Kansas universities asked to evaluate courses teaching Critical Race Theory
PITTSBURG, Kan. — In the wake of a year marked by calls for racial justice across the country, calls for the evaluation of the teaching of race in schools have become louder and louder.
On Thursday, freelance journalist David Perry posted to Twitter an email appearing to be between two members of Pittsburg State University’s faculty. The names in the email exchange were redacted.
The email reads, “Good evening, I have received an email this evening from Dr. Pomatto inquiring for the provost's office if Critical Race Theory is being taught in any PSU classes.”
The email goes on to ask the faculty to ask around their programs, identify any classes that teach CRT and report back to the sender.
While not made clear in the email, Twitter users, including Perry, quickly jumped on the request as an attempt to end the teaching of the theory in classes and a form of censorship.
“The incoherence of the purge makes it no less a purge,” Perry tweeted.
Critical Race Theory (CRT) has been a controversial practice for many years with many people both for the teaching of it and against it.
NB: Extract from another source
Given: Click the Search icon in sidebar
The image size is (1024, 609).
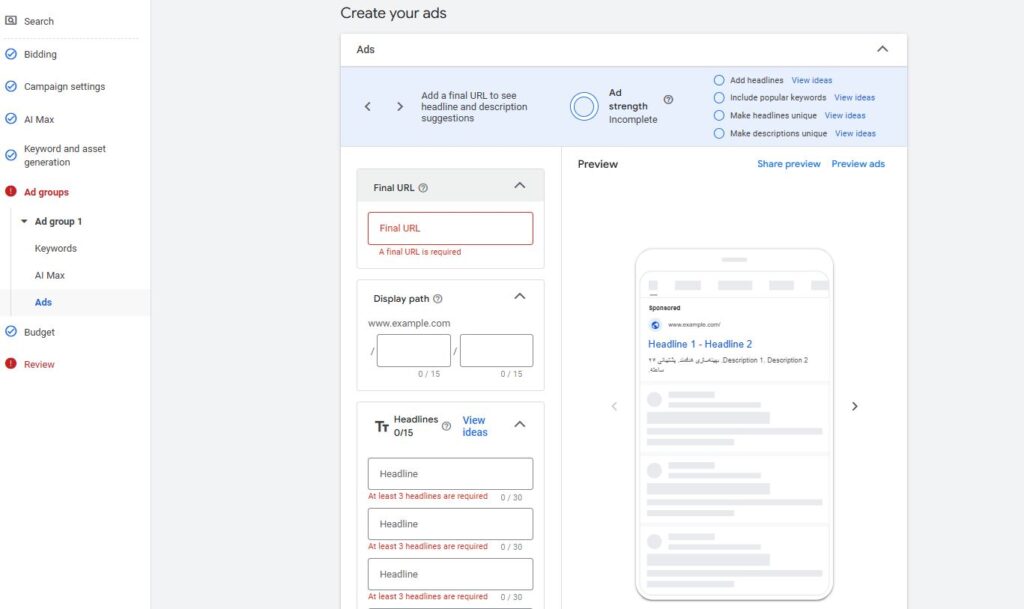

In 2020, then-President Donald Trump issued an executive order banning the use of CRT in federal trainings.
While CRT experts acknowledge it is a complex, nuanced issue, the American Bar Association describes CRT as “a practice of interrogating the role of race and racism in society that emerged in the legal academy and spread to other fields of scholarship. It cannot be confined to a static and narrow definition.”
The organization also describes it as a practice that “critiques how the social construction of race and institutionalized racism perpetuate a racial caste system that relegates people of color to the bottom tiers. CRT also recognizes that race intersects with other identities, including sexuality, gender identity, and others.”
In response to a request for comment, a PSU spokesperson said that to their knowledge the request did not originate from PSU officials, but rather was made by a Kansas legislator, and then passed to all six Kansas state universities via the Kansas Board of Regents, the governing body over higher education in Kansas.
The Board of Regents could not be reached by press time. This is a developing story and will be updated in the coming days.